• _THINGS TO DO_
[A] Decide whether each statement agrees with the passwordless authentication text below: (i) Microsoft is named the market leader in identity management platforms; (ii) SMS codes are considered more secure than secure push notifications; (iii) a YubiKey is a small USB key. Answer yes or no for each and quote the deciding words of the text.
[B] Extract everything in the passwordless authentication text below from "Passwordless technology promises that" down to "you make now.".
[C] According to the passwordless authentication text below, what does Trusona allow users to authenticate with?

+++ PROVIDED PASSAGE

As the corporate world becomes aware of the security risks associated with stolen and shared passwords, alternative security systems are coming under the spotlight. Several alternative authentication methods do not include passwords, such as hardware tokens or objects where the user verifies his identity using a biometric method or a device such as a physical feature that belongs to him (such as a thumbprint). Although these methods involve different approaches, all Passwordless authentication methods have one thing in common: the user authentication data is never stored together with the password in the system.  


Passwordless authentication is the new buzzword in secure authentication and identity and access management (IAM). Passwords are the number one target for cybercriminals, according to the Verizon 2020 Data Breach Investigation Report8oof the breaches involve weak or stolen passwords. Passwordless replaces the deficiencies of traditional passwords to protect IT security more effectively.  


Most organizations still use traditional passwords as a central authentication method. However, Passwordless authentication methods and multifactor authentication methods will evolve. For example, please take a look at Trusona; it is a new technology that connects with different AD solutions allowing users to authenticate with QR code as an example, generated each time the user attempts to log in. Therefore the user will never have to have a password. Another example would be Yubico; they use open standards and multiple protocols to create a YubiKey, a small USB key you plug on the device you want to authenticate. It authenticates you based on your digital fingerprinting. The well-known problems with passwords should encourage companies to use IAM, MFA, and Passwordless authentication. 


Industry leaders are pushing for stricter authentication standards, such as the FIDO Alliance, which promises simpler, stronger authentication and advocates the abolition of passwords. FIDO organization is developing technical specifications that define an open, scalable, interoperable set of mechanisms that reduce passwords’ reliance on authenticating users.  


In general, binary authentications such as passwords, two-factor authentication (2FA), and multifactor authentication (MFA), which includes biometric data, are more vulnerable to fraud because of their binary nature. Currently, focusing on the complexity of passwords promotes the reuse of credentials, increases the total cost of ownership (TCO) associated with password resets and helpdesk calls, and does nothing to improve overall security.  


Some MFA methods are more secure than others and rely on SMS tokens, but not all. Legacy MFA solutions combine the storage of a secret password, PIN, or reply with a compromised secondary device such as a smart card, hardware token, or a one-time code sent via SMS to the user’s device.  


The security of a Passwordless authentication system depends on the proof of identity required in place of the password and its implementation. For example, secure push notifications from account holders are considered more secure than a password. SMS codes from mobile devices are considered less secure because SMS is an insecure communication channel, and there have been several documented attacks on SMS authentication systems.  


Passwordless technology promises that it increases usability, streamlines authentication, and increases security by removing the password as a vulnerability in the authentication.  


To make Passwordless technologically possible, the organization must have a solid foundation of Identity Management System. The leader in the market is Microsoft providing the platform of Identity Management that allows for interconnectivity with 3rd-party tools that enhance the end-user authentication experience. For organizations that have not yet considered Passwordless solutions, the time to look at it is now, even if you are only considering implementing it later. Future considerations might impact decisions you make now.

++++++
+++ AVAILABLE DATA

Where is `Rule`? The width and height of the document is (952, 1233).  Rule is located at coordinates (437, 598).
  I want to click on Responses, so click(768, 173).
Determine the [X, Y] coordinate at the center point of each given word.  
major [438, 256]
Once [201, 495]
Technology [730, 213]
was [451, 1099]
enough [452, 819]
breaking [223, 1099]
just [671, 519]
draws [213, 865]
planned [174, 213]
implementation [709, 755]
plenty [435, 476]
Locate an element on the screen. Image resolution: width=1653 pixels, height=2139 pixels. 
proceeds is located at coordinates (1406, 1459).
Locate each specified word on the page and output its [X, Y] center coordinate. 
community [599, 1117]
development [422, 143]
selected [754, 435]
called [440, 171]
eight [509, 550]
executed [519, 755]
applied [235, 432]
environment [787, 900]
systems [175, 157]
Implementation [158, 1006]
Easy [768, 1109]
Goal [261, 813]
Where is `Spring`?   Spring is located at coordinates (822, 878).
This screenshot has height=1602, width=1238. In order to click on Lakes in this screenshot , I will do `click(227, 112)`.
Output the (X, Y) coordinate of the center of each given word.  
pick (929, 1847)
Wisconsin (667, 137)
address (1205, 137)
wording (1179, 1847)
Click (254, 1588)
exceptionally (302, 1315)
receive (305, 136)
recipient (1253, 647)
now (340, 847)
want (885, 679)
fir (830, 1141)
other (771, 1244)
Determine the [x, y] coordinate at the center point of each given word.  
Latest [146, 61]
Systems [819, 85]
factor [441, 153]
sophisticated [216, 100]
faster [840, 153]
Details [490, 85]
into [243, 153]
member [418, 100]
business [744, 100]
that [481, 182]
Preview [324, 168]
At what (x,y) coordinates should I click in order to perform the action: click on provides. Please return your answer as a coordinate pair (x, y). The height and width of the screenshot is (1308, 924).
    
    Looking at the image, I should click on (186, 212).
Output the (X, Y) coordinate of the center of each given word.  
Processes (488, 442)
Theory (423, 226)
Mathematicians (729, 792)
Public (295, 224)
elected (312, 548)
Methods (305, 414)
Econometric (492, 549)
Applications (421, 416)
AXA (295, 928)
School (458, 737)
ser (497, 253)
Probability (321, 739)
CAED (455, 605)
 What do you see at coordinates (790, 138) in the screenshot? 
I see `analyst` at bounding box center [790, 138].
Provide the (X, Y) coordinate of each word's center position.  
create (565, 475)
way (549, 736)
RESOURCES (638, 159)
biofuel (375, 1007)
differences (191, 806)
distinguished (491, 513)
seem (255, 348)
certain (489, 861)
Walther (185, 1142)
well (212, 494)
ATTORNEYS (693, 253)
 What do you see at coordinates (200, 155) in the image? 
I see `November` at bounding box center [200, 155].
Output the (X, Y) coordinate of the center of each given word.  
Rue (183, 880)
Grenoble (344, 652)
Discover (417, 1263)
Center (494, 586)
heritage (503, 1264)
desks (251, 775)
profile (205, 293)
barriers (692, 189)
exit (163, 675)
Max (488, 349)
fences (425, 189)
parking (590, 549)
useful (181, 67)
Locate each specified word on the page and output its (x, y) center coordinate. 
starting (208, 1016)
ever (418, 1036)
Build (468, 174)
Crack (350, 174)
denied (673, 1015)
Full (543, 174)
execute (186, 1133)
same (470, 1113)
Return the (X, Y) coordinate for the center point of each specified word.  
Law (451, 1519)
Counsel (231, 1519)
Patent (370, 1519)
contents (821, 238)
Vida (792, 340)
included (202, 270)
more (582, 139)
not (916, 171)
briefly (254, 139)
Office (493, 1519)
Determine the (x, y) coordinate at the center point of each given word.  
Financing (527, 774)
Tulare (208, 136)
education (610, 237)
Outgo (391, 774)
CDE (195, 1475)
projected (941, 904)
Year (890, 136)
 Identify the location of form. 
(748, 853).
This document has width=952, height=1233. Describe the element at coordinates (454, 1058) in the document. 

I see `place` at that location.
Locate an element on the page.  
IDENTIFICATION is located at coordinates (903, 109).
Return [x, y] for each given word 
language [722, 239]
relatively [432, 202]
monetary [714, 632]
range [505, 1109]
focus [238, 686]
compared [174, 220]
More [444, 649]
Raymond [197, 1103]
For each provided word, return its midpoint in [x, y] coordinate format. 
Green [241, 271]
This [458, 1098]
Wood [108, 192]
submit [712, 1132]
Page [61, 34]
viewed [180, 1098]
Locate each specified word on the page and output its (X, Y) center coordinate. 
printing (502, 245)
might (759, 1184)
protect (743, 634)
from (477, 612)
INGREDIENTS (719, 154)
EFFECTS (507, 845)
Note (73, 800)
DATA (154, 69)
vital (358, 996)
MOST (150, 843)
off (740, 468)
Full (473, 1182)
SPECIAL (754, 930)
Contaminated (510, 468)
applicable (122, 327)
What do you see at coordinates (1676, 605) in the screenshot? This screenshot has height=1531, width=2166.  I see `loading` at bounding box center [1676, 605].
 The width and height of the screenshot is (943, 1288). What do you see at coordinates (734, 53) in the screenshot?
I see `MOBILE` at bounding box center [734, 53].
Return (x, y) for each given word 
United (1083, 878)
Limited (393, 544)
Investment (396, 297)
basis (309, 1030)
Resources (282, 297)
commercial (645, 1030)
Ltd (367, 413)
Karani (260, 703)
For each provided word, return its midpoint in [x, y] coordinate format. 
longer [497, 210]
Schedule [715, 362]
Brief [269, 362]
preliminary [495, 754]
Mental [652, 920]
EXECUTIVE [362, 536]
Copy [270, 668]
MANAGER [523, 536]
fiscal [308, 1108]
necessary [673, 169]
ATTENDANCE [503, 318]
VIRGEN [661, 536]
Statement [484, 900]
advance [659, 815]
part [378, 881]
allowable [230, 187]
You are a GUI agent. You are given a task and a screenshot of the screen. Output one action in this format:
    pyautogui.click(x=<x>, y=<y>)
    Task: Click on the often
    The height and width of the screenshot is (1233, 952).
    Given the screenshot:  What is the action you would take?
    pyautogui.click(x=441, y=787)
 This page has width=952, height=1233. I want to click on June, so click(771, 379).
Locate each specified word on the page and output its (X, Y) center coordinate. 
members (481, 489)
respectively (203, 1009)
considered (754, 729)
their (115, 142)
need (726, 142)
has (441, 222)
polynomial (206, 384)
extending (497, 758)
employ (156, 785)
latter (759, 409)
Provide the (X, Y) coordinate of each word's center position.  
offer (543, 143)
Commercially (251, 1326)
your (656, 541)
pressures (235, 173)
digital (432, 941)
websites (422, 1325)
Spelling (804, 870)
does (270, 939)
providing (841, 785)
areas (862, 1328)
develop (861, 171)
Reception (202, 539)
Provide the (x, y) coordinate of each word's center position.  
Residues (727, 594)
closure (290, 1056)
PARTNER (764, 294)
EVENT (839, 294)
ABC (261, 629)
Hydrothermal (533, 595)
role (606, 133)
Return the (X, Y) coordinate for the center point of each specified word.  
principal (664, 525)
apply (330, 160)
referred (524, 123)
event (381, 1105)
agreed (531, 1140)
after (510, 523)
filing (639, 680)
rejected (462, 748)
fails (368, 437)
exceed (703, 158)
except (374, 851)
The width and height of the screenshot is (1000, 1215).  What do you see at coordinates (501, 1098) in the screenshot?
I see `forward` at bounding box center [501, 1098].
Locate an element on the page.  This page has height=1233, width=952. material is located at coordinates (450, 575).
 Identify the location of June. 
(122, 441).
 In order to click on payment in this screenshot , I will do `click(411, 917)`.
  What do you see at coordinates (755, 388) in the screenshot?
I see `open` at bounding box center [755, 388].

++++++

• _SOLUTIONS TO THE EXERCISE_
[A]
(i) Yes: "The leader in the market is Microsoft providing the platform of Identity Management"
(ii) No: "SMS codes from mobile devices are considered less secure because SMS is an insecure communication channel"
(iii) Yes: "a YubiKey, a small USB key you plug on the device you want to authenticate"

[B]
Passwordless technology promises that it increases usability, streamlines authentication, and increases security by removing the password as a vulnerability in the authentication.  


To make Passwordless technologically possible, the organization must have a solid foundation of Identity Management System. The leader in the market is Microsoft providing the platform of Identity Management that allows for interconnectivity with 3rd-party tools that enhance the end-user authentication experience. For organizations that have not yet considered Passwordless solutions, the time to look at it is now, even if you are only considering implementing it later. Future considerations might impact decisions you make now.

[C] A QR code generated each time the user attempts to log in.